Adherence to Contract Testing standards is the responsibility of the entire squad!

For CMs:

  • It is the responsibility of each CM to ensure that their leads are enforcing these standards on PRs.

For SMs:

  • It is the responsibility of each SM to ensure that the standards are in place and guidelines are followed before moving tickets ('Ready for Dev' for DoR, and ‘Closed’ for DoD)

For All Developers:

  • Whenever making any changes to an API endpoint (as a provider) or API interface (as a consumer) corresponding changes must be made in the contract tests in order for them to be able to pass As part of making any change, the version number on the pact must be incremented!
  • Any time a new API is added, it must have a corresponding contract test put in place as part of the PR. All new APIs must be covered by contract tests!

For All Leads / Reviewers:

  • Going forward, code reviews on PRs need to include checking for any new APIs that may have been added.
  • If there are any new APIs, the review must include verification that a contract test has been created for that API, and that the contract test is passing.
  • In the case of a brand new API, it will first be created by the Provider. This means that a Provider side contract test (verification of the real service adhering to the swagger spec) must be put in place and passing.
  • In the case of a new API being used by any Consumer, this means that a Consumer side contract test must be put in place and seen passing.
  • As the first consumer of any given endpoint, there should be validation that the cross check between Consumer expectations and Provider spec and results are all passing in PactFlow.
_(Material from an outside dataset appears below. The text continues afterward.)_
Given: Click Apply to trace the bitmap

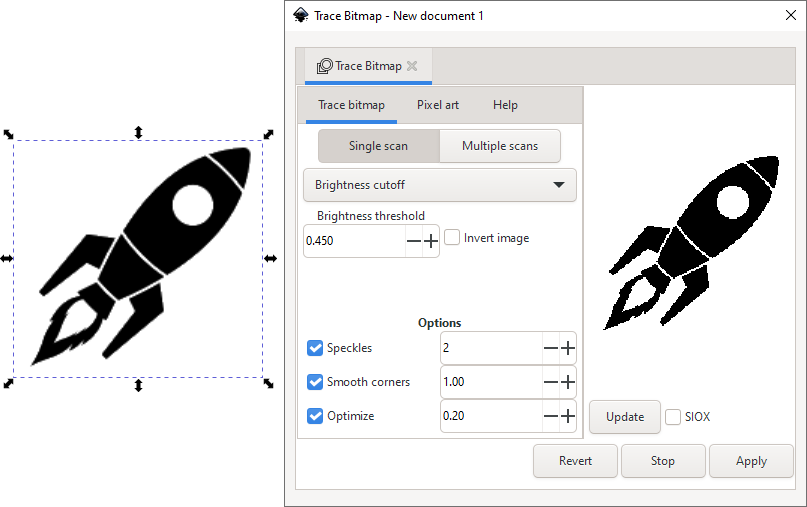Looking at the screenshot, I should (x=750, y=461).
Consumer Team Specific Guidelines:

Each team that uses APIs built by other teams at CTC will need to create and document their Consumer team specific implementation guide.
This is a fully built example Consumer Implementation Guide for reference: Example Consumer Implementation Guide

Provider Team Specific Guidelines:

Each team that builds APIs used by other teams at CTC will need to create and document their Provider team specific implementation guide.
This is a fully built example Consumer Implementation Guide for reference: Example Provider Implementation Guide
It is important to ensure that the service is backward compatible when adding new endpoints or modifying existing endpoints.